Und auch zu den rechtlichen Rahmenbedingungen verbreitet »Ein Prozent« Falschinformationen. So behauptet die Initiative in ihrer Artikelserie über Seenotrettung, die humanitären Organisationen ignorierten die »gesetzliche Pflicht«, »die angeblichen Schiffbrüchigen in den nächstgelegenen Hafen zu bringen«. Eine kurze Recherche zeigt, auch diese Behauptung ist schlicht falsch. In einem Rechtsgutachten des deutschen Bundestages vom 31. Juli 2017 heißt es: Es gehe nicht darum, die Geretteten in den nächsten Hafen, sondern »innerhalb einer angemessenen Zeit an einen ‹sicheren Ort› zu bringen«. Als sicher gilt ein Ort, »an dem das Leben der Überlebenden nicht mehr weiter in Gefahr ist und an dem ihre menschlichen Grundbedürfnisse (wie zum Beispiel Nahrung, Unterkunft und medizinische Bedürfnisse) gedeckt werden«. In Libyen ist dies nicht der Fall.

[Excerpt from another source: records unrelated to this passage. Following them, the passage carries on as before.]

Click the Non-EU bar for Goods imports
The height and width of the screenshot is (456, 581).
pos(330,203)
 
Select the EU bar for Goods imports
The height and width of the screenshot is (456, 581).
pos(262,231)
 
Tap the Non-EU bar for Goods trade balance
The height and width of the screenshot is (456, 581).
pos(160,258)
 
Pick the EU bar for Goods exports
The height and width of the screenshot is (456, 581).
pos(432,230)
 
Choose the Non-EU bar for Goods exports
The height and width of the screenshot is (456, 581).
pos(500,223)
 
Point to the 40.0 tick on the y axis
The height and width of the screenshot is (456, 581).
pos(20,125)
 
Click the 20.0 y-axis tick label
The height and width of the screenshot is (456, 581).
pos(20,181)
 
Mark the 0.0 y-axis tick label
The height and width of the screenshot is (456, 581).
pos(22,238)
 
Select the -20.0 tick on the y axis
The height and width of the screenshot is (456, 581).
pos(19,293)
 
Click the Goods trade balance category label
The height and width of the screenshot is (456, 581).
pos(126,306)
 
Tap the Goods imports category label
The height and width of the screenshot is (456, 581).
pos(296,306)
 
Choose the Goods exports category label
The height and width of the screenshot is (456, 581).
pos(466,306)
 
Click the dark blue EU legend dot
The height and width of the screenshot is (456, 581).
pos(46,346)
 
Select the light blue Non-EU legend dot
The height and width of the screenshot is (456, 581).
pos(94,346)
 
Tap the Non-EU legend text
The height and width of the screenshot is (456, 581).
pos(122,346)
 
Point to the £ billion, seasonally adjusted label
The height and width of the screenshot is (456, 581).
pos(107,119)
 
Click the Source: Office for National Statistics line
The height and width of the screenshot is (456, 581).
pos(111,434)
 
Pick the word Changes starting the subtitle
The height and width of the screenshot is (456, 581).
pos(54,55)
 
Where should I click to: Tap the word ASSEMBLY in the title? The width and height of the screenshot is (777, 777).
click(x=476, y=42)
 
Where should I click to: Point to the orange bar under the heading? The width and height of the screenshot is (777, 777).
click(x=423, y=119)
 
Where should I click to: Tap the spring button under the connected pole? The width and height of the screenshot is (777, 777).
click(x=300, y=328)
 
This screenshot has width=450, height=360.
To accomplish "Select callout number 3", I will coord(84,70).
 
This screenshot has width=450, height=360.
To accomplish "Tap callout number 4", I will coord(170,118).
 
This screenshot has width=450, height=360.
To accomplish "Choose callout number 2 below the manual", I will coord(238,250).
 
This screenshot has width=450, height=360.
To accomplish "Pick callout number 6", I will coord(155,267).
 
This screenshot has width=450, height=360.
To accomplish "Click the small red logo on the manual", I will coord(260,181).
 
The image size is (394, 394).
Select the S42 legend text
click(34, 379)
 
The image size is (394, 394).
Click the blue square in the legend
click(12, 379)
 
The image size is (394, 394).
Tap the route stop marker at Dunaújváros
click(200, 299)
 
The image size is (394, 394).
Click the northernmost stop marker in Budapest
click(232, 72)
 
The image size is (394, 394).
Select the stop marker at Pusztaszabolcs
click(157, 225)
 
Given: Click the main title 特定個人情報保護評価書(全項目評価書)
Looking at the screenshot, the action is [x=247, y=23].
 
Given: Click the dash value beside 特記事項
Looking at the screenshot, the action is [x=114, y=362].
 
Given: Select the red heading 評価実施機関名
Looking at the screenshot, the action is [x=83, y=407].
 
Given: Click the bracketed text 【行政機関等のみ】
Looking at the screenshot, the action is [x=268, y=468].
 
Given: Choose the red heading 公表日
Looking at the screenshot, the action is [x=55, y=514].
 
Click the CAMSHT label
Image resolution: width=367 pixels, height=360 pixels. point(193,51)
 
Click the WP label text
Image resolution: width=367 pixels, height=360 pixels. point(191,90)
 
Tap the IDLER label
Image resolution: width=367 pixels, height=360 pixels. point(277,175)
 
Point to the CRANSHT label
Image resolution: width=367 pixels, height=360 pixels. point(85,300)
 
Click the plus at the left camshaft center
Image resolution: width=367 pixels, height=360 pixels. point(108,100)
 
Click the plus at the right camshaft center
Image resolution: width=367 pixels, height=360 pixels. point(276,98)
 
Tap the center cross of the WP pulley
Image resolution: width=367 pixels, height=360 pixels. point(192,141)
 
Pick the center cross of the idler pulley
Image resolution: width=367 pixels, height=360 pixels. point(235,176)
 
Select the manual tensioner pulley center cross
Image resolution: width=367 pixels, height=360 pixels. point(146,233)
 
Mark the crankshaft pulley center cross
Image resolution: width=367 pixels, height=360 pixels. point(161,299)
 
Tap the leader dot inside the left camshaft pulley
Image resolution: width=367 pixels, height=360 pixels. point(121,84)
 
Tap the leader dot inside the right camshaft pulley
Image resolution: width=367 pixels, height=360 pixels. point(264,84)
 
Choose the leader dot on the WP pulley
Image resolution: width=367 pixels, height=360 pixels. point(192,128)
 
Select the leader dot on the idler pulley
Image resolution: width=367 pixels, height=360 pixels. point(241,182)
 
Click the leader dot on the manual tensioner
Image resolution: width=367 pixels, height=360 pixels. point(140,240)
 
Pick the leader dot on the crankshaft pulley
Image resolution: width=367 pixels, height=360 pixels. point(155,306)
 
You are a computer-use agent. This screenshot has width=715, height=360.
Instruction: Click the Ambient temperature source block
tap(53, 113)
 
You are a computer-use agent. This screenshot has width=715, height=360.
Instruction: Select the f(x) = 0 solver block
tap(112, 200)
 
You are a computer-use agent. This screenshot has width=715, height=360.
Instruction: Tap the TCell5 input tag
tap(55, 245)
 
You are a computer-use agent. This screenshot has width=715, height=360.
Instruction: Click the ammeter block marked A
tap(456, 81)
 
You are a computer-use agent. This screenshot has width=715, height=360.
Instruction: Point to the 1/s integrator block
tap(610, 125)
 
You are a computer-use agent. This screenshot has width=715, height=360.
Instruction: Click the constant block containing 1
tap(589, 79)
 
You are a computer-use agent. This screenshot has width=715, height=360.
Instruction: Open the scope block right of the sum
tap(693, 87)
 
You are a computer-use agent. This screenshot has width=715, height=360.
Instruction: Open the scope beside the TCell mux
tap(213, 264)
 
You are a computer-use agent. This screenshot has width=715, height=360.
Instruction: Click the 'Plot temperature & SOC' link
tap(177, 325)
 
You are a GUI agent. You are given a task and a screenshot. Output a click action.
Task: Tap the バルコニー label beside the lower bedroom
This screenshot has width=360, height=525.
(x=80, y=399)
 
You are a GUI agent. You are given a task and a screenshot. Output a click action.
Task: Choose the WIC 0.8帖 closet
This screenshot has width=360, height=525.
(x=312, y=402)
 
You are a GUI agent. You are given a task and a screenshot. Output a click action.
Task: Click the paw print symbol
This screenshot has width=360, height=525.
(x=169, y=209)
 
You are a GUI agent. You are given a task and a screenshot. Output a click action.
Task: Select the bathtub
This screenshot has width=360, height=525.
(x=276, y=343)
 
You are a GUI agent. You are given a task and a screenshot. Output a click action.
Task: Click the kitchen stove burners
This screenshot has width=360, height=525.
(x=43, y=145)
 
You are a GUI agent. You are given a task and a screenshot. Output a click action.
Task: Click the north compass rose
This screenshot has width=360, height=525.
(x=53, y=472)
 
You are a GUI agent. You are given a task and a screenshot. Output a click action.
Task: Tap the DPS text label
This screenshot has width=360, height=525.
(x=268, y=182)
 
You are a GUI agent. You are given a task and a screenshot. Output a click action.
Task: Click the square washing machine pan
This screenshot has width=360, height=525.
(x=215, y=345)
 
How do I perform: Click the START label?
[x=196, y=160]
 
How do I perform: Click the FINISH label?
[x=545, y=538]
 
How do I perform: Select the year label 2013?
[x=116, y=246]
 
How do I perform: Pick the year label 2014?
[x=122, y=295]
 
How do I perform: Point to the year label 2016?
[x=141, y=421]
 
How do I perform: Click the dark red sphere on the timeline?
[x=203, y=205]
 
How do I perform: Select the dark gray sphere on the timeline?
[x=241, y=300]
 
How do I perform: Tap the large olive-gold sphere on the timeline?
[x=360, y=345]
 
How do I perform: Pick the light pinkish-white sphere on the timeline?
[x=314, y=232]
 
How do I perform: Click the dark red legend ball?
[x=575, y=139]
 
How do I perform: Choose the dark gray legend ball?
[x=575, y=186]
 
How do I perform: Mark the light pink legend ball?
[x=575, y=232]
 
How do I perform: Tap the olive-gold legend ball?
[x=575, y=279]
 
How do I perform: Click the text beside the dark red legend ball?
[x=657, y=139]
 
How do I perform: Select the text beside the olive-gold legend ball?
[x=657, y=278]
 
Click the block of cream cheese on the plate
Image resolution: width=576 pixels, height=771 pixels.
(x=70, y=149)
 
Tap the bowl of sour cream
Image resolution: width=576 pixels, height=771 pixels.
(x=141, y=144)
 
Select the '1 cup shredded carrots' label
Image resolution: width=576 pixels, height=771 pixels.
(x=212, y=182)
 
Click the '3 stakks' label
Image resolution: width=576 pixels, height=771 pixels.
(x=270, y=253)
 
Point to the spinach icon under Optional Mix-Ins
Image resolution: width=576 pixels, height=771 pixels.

Ähnlich wie bei den anderen Beiträgen der »neu-rechten« Sammelorganisation sind auch zahlreiche als Recherche-Leistung verkaufte Informatio­nen schlicht öffentliche Online-Quellen. Zu den finanziellen Ressourcen der NGOs im Mittelmeer heißt es: »Das ‹Ein Prozent›-Recherchenetzwerk ist der Spur des Geldes gefolgt«. Schwierig war dies indes nicht. Die Homepage openmigration.org stellt alle Informationen über finanzielle Ressourcen der aktuell im Mittelmeer agierenden Seenotretter öffentlich zur Verfügung. Die ganze Arbeit für die Recherche-Gruppe: »copy and paste« einer abrufbaren Grafik und noch einmal googeln der eingebundenen Stiftungen. Aber alles im Duktus investigativer Recherche und gefolgter Empörung über die zutage geförderten Informationen.

Spenden für Lächerlichkeiten – auf Tour mit »Defend Europe«
Kurz vor dem Start der am Ende völlig bis in die Lächerlichkeit gescheiterten Kampagne »Defend Europe« (s. drr Nr. 168) kündigte auch »Ein Prozent« an, ihren »Mitarbeiter Simon Kaupert« mitschicken zu wollen und rief zu Spenden für dessen Reise auf. Kaupert berichtete dann in einigen Videos und Texten von seiner Reise mit »Defend Europe«. Schon bei der Ankunft in Catania begann Kaupert mit dem Dreh kleiner Selfie-Videos. So berichtet er: »Als wir direkt in den Hafen reingegangen sind – natürlich auffällig mit einer Kamera – hat uns die örtliche Hafenpolizei direkt kontrolliert.« Kaupert schlussfolgert scharfsinnig: »Scheinbar hat man hier was zu verbergen.« Ende der Situationsbeschreibung. Das zweite Video des Reisetagebuches ist dann ähnlich tiefgründig. Kaupert entdeckt am Hafen, wo die Schiffe der Seenotrettung einlaufen, Busse: »Was wir auch schon gesehen haben, sind diese ominösen Busse, die wir bereits gestern gesehen haben. Diese Busse sollen die Migranten direkt vom Hafen wegbringen und über ganz Sizilien verstreuen.« Wieder ordnet Investigativ-Leiter Kaupert seine Beobachtungen im Nachsatz ein: »So wird der Taxiservice der NGOs geheim gehalten und so wird auch diese Massenmigration hier regelrecht vertuscht«. Der absurden Stilisierung der eigenen Berichte als Investigativ-Recherche folgt natürlich, wie auch bei der »Identitären Bewegung«, die völlig haltlose Einordnung des Erfolges der eigenen Arbeit.
Auf Twitter verkündete Kaupert Anfang Oktober 2017: »Durch Hintergrundrecherche und effektive Kampagnenarbeit konnte massive mediale Aufmerksamkeit i.R. (in Richtung) Mittelmeer gelenkt werden« und weiter »das Resultat war ein messbarer Einbruch der illegalen Migration, der allein unserer Arbeit zuzuschreiben ist«. Diese Selbstinszenierung sowohl der »Identitären Bewegung« als auch von »Ein Prozent« ist ursächlich auch im Überschreiten des Zenits der eigenen Strategie zu sehen.